Tuesday, April 25, 2006

Ohio Churches Involved In Political Campaign


Apparently it is okay for churches to involve themselves in partisan politics--in violation of IRS rules--as long as it is in behalf of Republicans.

In a challenge to the ethics of conservative Ohio religious leaders and the fairness of the Internal Revenue Service, a group of 56 clergy members contends that two churches have gone too far in supporting a Republican candidate for governor.

Two complaints filed with the tax agency say that the large Columbus area churches, active in President Bush's narrow Ohio win in 2004, violated their tax-exempt status by pushing the candidacy of J. Kenneth Blackwell, who is the secretary of state and the favored candidate of Ohio's religious right...

IRS rules specify that charities that are granted a tax exemption because they serve the public may not "participate in or intervene in . . . any political campaign on behalf of (or in opposition to) any candidate for public office."

Enforcement does not infringe on First Amendment rights to free speech, the Supreme Court has ruled, because the issue is not whether an organization's members can speak freely, but whether the government will subsidize its activities through a tax exemption...

(T)he targets of the tax complaint -- World Harvest Church and Fairfield Christian Church -- attribute the filing to philosophical disagreements and partisan politics.
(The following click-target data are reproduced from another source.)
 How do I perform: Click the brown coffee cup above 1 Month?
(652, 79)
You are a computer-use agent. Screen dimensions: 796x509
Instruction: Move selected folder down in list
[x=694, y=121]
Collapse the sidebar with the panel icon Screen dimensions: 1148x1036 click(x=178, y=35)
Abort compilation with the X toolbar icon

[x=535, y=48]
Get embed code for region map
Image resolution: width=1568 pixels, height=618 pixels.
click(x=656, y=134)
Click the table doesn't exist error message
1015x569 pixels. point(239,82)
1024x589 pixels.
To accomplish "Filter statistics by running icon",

One spokesman called it "a campaign of harassment" before the May 2 primary.

No, this is harassment:

The Columbus complainants point to IRS investigations of a liberal California church ... in asking whether the tax agency is being sufficiently aggressive in the Ohio case.

In Pasadena, Calif., the IRS is examining the tax-exempt status of All Saints Church because its former pastor delivered a sermon that criticized Bush on the Iraq war and Republican conservatives on social policy two days before the 2004 election.


The IRS claims it enforces the rules on political activity by churches equally, without regard to party involved.

It just looks like there is favoritism.